モノクロ写真家の日記:169
最近、芥川龍之介の最晩年作「歯車」を読みました。
この作品は、ある意味私小説だと思いました。神経が繊細になりすぎて、すぐに苛立ったり、逆に怖がったりを繰り返す主人公。生き地獄を味わう焦燥感が漂っていました。不眠に苦しみ、数種類の睡眠薬を精神病院で処方してもらっていました。本人もおそらくそうだったのでしょう。最後がたしか「誰か俺を殺してくれ。」みたいな文言だったと思います。

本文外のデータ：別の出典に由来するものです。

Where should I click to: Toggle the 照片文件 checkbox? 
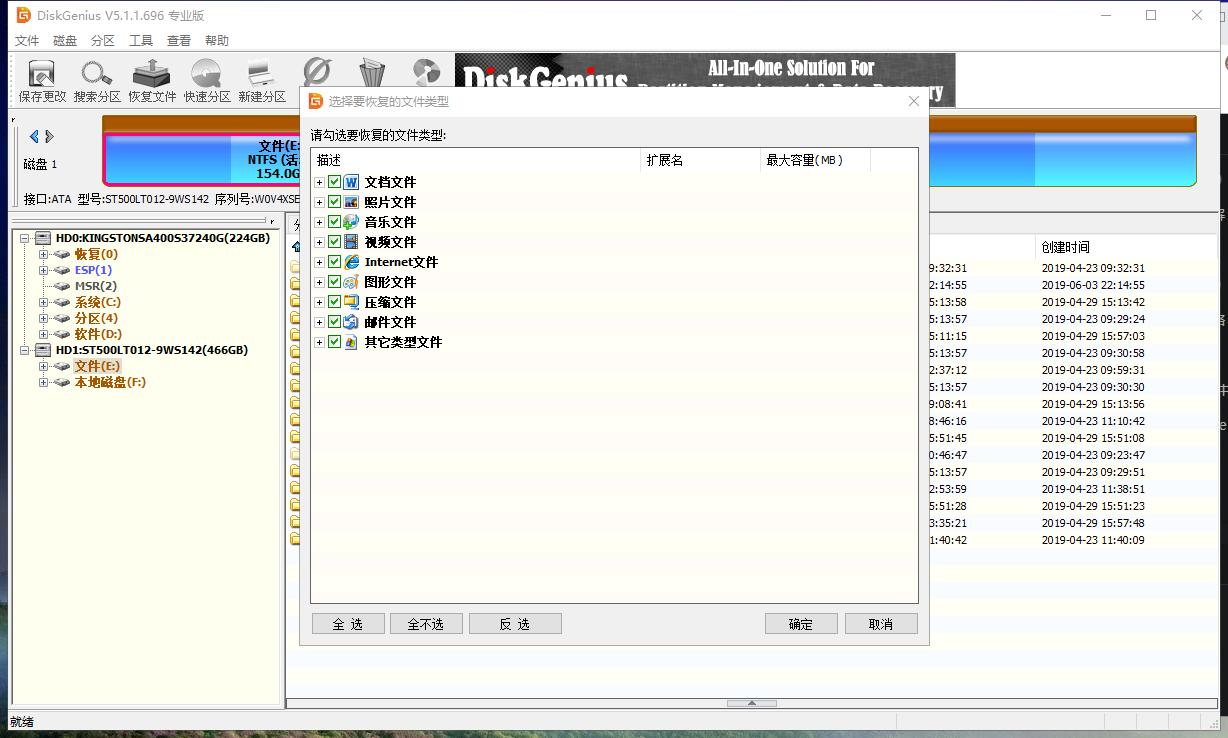(x=335, y=201)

この「歯車」が出版される頃には、芥川龍之介はこの世にいませんでした。
私は、芥川先生のような天才でなくて良かった。
凡才でも、長生きしていつか素晴らしい作品を切り取れるようになりたいから。
しかしながら、芥川先生の才能には遠く及びませんが、私も精神は相当脆いです。
「歯車」に記載されている心の揺れや外界に対する怯えが痛い程分かります。
次回9月の個展は、東京での選抜制ギャラリー。通常のギャラリーの倍以上は高圧的で失礼な方々がいらっしゃいます。いわゆる「名物おじさん」です。選抜制ギャラリーを巡回し、思いつくまま根拠なき批判を繰り返し作家の鼻をへし折ることで、自分のプライドを守っている方々です。
人に聞いた噂ですが、男性の作家より女性の作家の方が多く被害をうけているようです。
弱い自分の身を守るため、「帰ってください。」は引き続き行います。
攻撃は最大の防御なり___私の好きな言葉です。